_Task statement_: From the line containing "Screen dimensions: 1080x829" down to the line containing "The width and height of the screenshot is (760, 636).", copy out the entries below exactly, both lines included, and nothing else; pictures do not belong in the copy.

BEGIN Supplied information

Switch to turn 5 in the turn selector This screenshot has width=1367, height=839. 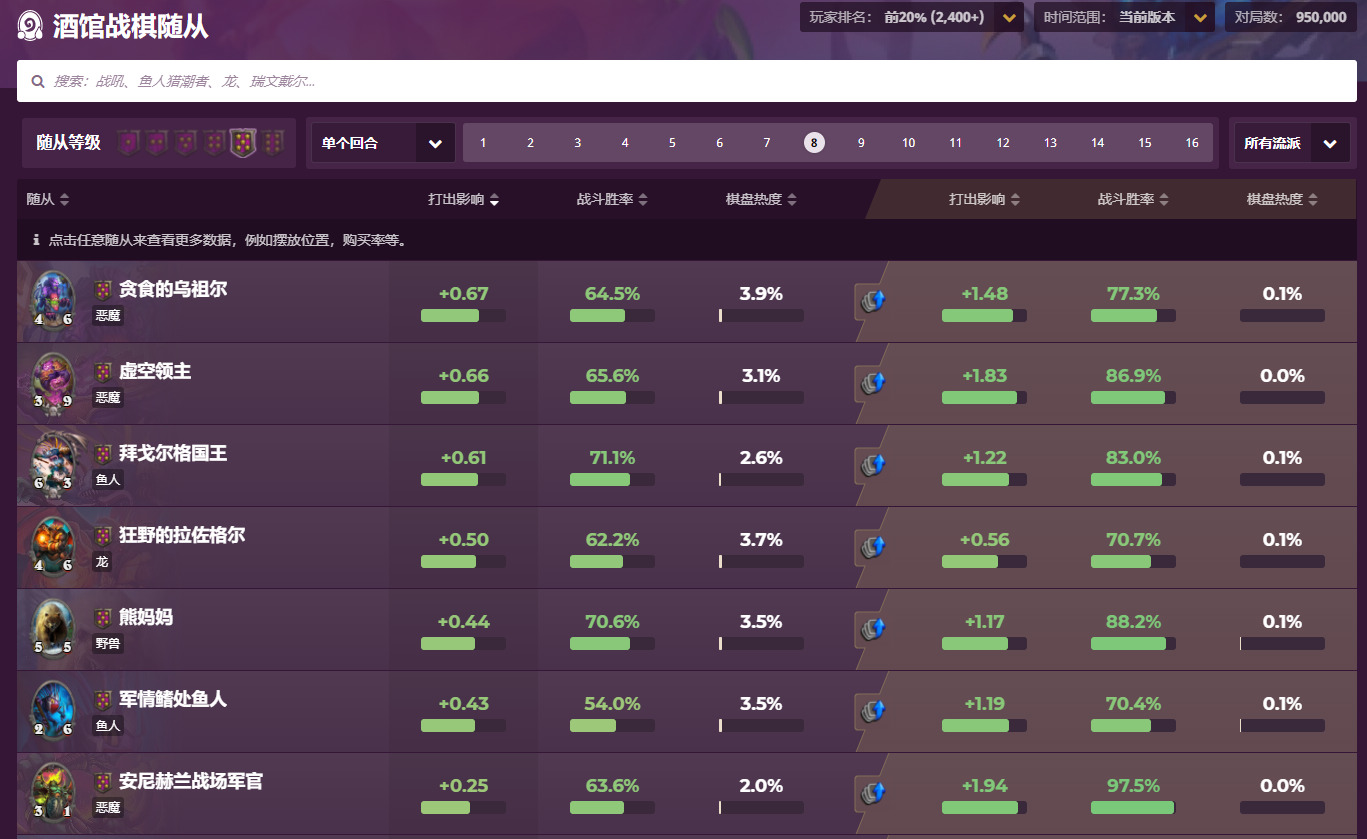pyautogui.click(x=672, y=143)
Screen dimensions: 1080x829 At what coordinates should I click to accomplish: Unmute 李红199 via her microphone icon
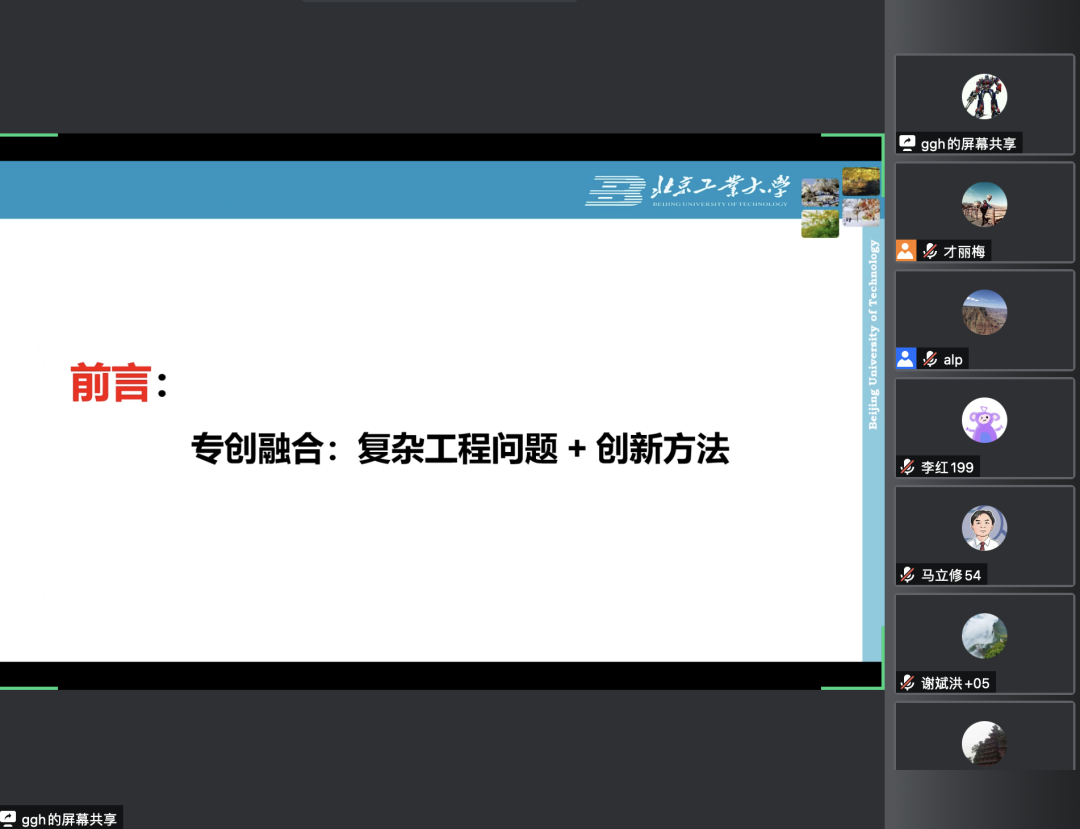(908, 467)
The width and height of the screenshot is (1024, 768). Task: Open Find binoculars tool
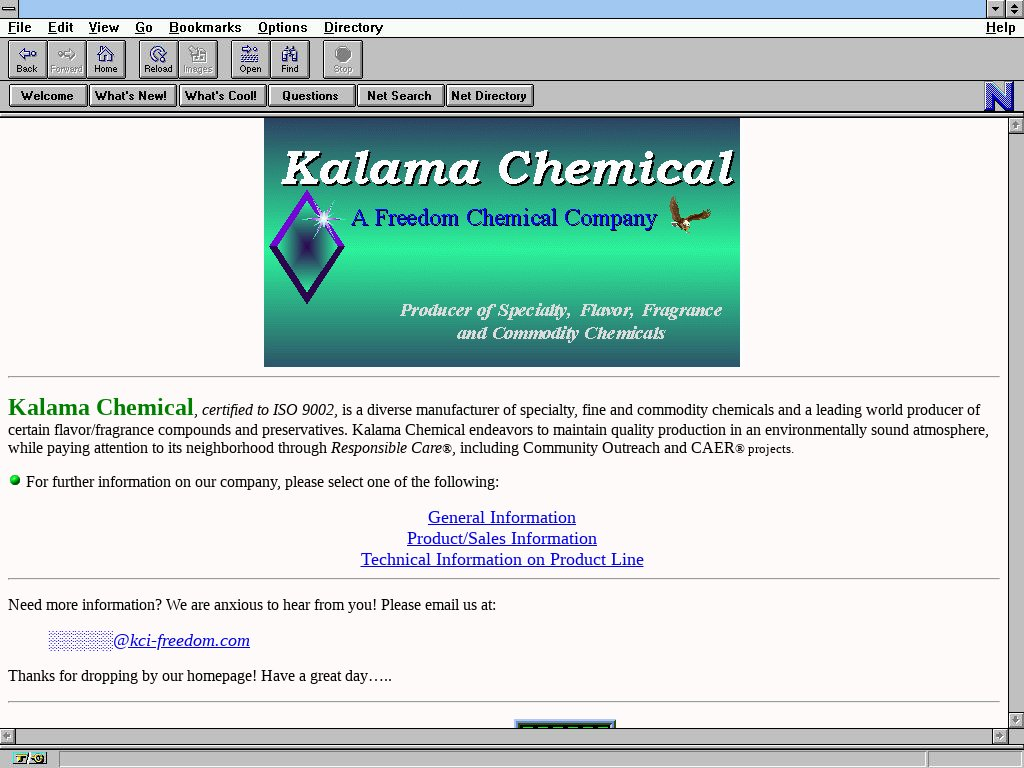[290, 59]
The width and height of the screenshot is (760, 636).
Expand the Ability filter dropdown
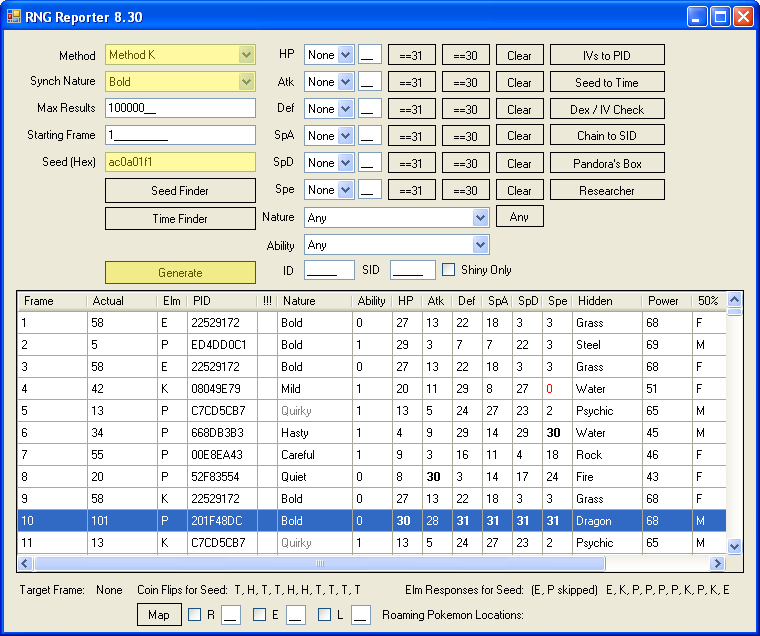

END Supplied information

_Answer_:
Screen dimensions: 1080x829 At what coordinates should I click to accomplish: Unmute 李红199 via her microphone icon
(908, 467)
The width and height of the screenshot is (1024, 768). Task: Open Find binoculars tool
[290, 59]
The width and height of the screenshot is (760, 636).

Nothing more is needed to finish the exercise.